• _ISTRUZIONI DEL COMPITO_
Stabilisca se ciascuna delle affermazioni seguenti concorda con l'estratto selezionato. Risponda sì o no a ognuna, citando alla lettera le parole decisive dell'estratto.
1. La sentenza richiamata è la n. 3505 del 2016 della Corte di cassazione.
2. L'operazione chirurgica riguardava l'amputazione dell'avampiede destro.
3. Il Tribunale di Treviso ha condannato l'Asl di Vicenza.

• _ESTRATTO SELEZIONATO_
↓
Con sentenza n. 3505 del 2016, la suprema Corte di cassazione si esprime in modo chiarificatore circa la corretta applicazione delle c.d. Tabelle di Milano in riferimento al risarcimento dei danni non patrimoniali, patiti in conseguenza di responsabilità professionale medica.
Ed invero, la questione verte sul caso di un soggetto deceduto a seguito di un’operazione chirurgica per l’amputazione dell’avampiede sinistro, resasi necessaria a seguito dello schiacciamento riportato nell’incidente di cui era rimasto vittima per responsabilità di un veicolo terzo.
Proposta azione giudiziale per il ristoro dei danni subiti, gli eredi si vedono parzialmente accolta la domanda da parte del Tribunale di Treviso, Il quale, condanna le compagnie assicurative convenute e esonera da responsabilità l’Asl di Vicenza, anch’essa convenuta.
↑
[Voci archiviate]
↓
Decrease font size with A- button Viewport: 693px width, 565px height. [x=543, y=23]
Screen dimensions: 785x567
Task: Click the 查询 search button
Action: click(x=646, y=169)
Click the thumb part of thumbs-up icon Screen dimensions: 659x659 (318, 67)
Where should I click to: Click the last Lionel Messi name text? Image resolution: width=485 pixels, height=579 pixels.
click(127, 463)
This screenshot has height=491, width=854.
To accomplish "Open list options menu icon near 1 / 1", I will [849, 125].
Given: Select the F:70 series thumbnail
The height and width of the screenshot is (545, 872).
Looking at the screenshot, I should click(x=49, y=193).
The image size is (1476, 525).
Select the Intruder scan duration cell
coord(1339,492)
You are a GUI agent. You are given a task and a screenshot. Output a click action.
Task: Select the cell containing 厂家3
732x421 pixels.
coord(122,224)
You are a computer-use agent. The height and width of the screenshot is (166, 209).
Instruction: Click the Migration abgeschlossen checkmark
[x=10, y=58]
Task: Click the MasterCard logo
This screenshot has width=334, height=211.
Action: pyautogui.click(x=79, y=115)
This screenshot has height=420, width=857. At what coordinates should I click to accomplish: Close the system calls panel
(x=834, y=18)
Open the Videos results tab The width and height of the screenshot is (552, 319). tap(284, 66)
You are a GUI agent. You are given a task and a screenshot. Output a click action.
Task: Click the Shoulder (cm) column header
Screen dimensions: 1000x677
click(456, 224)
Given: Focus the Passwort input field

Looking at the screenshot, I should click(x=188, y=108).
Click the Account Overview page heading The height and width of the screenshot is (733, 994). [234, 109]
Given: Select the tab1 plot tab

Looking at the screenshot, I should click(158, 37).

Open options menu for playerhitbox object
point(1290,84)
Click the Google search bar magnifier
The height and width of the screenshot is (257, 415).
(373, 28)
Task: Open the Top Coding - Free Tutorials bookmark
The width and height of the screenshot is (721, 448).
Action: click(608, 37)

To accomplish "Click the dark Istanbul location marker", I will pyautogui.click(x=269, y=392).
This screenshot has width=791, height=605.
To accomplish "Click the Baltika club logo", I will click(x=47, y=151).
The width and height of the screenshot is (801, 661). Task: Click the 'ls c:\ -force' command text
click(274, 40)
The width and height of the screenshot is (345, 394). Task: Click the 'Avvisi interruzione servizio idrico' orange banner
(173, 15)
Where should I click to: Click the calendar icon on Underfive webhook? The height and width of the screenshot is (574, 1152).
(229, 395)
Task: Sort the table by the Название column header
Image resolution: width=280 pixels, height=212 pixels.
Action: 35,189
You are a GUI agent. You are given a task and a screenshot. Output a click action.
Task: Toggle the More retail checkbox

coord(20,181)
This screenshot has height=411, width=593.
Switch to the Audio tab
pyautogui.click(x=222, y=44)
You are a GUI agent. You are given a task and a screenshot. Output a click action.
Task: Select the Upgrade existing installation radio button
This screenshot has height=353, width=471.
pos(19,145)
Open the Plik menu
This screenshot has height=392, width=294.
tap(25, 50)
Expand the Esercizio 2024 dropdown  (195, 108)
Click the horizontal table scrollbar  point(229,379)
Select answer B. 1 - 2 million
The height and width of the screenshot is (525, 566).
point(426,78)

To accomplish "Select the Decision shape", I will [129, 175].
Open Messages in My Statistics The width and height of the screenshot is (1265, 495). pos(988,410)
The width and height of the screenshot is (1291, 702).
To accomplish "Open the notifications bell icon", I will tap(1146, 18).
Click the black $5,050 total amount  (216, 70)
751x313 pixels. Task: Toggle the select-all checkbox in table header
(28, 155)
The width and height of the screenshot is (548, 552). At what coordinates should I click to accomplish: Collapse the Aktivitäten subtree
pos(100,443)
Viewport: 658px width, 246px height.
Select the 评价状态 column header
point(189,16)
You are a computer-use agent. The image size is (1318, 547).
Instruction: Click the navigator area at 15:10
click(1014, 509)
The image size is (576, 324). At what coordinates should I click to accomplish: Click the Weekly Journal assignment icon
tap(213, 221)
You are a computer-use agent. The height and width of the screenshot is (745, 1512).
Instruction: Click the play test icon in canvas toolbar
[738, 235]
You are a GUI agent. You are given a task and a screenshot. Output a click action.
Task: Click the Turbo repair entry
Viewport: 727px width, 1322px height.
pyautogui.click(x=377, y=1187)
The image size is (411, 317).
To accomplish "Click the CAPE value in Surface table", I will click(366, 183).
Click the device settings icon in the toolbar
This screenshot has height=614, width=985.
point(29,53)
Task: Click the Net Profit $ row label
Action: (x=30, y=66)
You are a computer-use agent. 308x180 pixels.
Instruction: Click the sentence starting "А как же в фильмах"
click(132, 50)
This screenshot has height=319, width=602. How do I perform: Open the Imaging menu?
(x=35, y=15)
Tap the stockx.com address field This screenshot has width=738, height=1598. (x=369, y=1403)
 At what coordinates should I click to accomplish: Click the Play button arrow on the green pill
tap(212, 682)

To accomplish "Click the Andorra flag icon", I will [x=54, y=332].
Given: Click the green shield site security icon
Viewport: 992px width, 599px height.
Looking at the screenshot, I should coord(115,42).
↑
• _RISPOSTA AL COMPITO_
1. Sì: «Con sentenza n. 3505 del 2016, la suprema Corte di cassazione».
2. No: «per l’amputazione dell’avampiede sinistro».
3. No: «esonera da responsabilità l’Asl di Vicenza».